### Texte du document
>>>>>

Le president syrien peut-il survivre? Par Laura Smith-Spark
Traduit de l’anglais par SouriaHouria
(CNN) — Le président syrien Bachar al-Assad semble plus isolé chaque jour qui passe, tandis que son régime poursuit depuis huit mois une répression sanglante sur les manifestations pro-démocratie.
Ses voisins arabes ont manifesté leur mécontentement à son encontre cette semaine en suspendant la Syrie de la Ligue Arabe, un coup cinglant pour une nation qui se considère comme étant au cœur des affaires arabes. Le roi Abdallah de Jordanie est allé plus loin, affirmant à la BBC qu’à la place d’Assad il démissionnerait, une appréciation extraordinairement brutale qui a suivi les appels de l’Occident au départ d’Assad.
Quant à la Turquie, autrefois un allié et un partenaire commercial importants, elle a menacé de couper l’approvisionnement en électricité de la Syrie, tandis que l’Union européenne s’est prononcée cette semaine pour étendre les sanctions contre davantage de membres du cercle d’al-Assad.
Cette semaine, le conflit à l’intérieur de la Syrie est entré dans une nouvelle phase lorsque les déserteurs de l’armée ont attaqué des cibles pro-gouvernementales. Cela a encore plus accentué la pression – les propos du ministre des affaires étrangères selon lesquels les attaques contre des immeubles du gouvernement ressemblaient à une « guerre civile » ayant été repris largement.
Al-Assad peut-il alors se cramponner au pouvoir ? Ou deviendra-t-il le quatrième dirigeant expulsé de force du pouvoir dans le Printemps Arabe, marchant dans les pas des dirigeants évincés d’Egypte, de Libye et de Tunisie.
Les analystes affirment que les chances sont contre le président syrien.
Steven A. Cook, collègue expert de Hasib J. Sabbagh pour les études sur le Moyen-Orient au Conseil des relations étrangères, affirme qu’il est difficile de prédire ce qui peut advenir ensuite pour al-Assad – mais la pression est sur lui.
« Le type de soutien traditionnel extérieur dont il bénéficiait est clairement en train de s’effondrer », a dit Cook. « Ses perspectives cette semaine sont pires qu’elles ne l’étaient la semaine dernière ».
Emile Hokayem, membre expert de la sécurité régionale au bureau de l’Institut International pour des Études Stratégiques de Bahreïn, pense qu’il est hautement improbable qu’al-Assad puisse s’accrocher au pouvoir.
Trois facteurs principaux seront en mesure de contribuer à la chute du président syrien après 11 ans de pouvoir, affirme-t-il.
Le premier est qu’il a perdu sa légitimité aux yeux de son propre peuple. « Il est difficile de savoir comment il pourrait retrouver sa légitimité après le meurtre de près de 4000 de ses compatriotes », dit Hokayem. Les Nations Unies situent le nombre de victimes à plus de 3500 depuis le début des manifestations.

<<<<<

### Contenu des données
>>>>>

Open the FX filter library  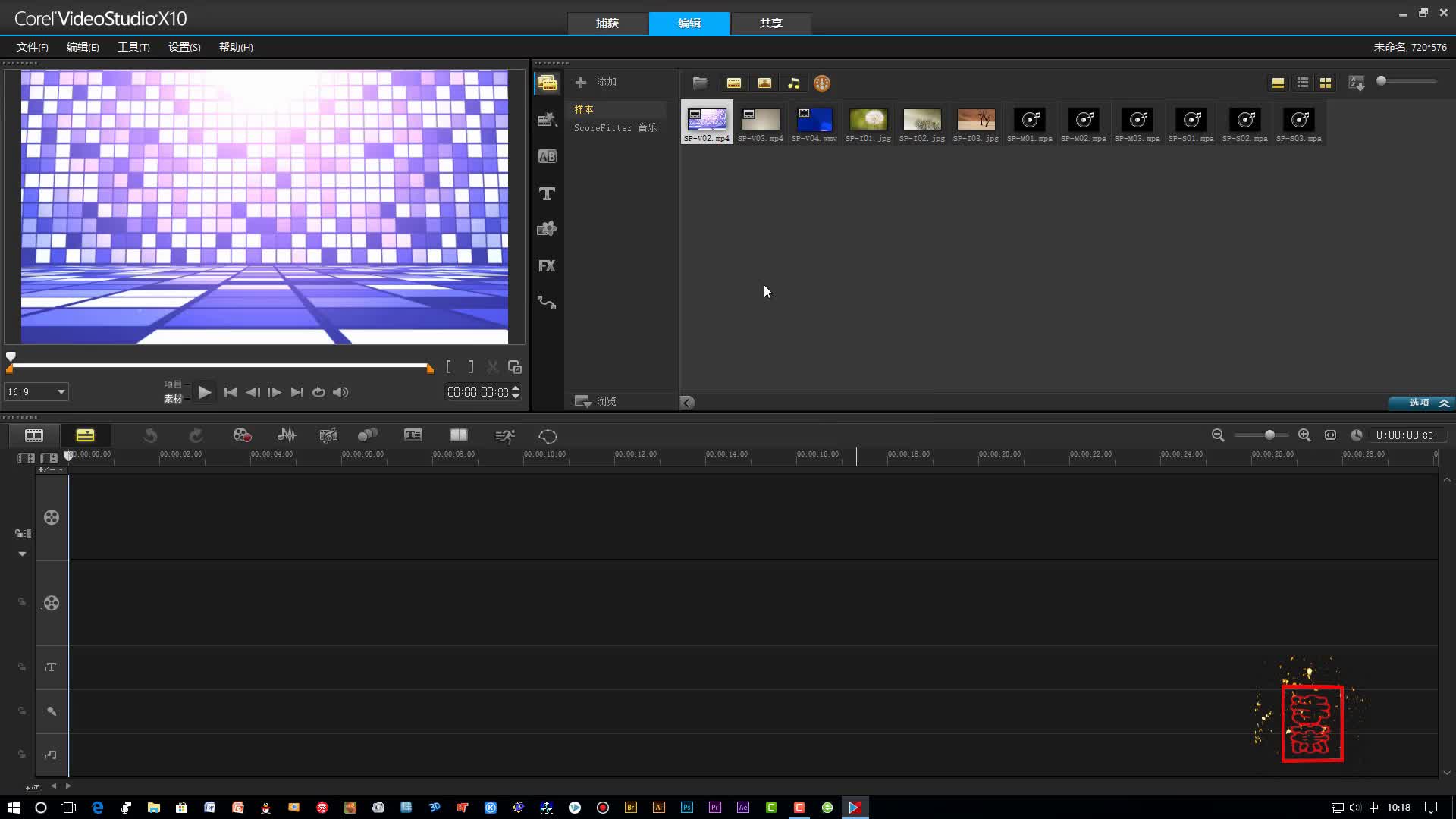(x=547, y=266)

<<<<<

Traduisez en anglais cette phrase de l'article sur le président syrien : « Les analystes affirment que les chances sont contre le président syrien. » Appuyez-vous uniquement sur l'article.

Analysts say the odds are against the Syrian president.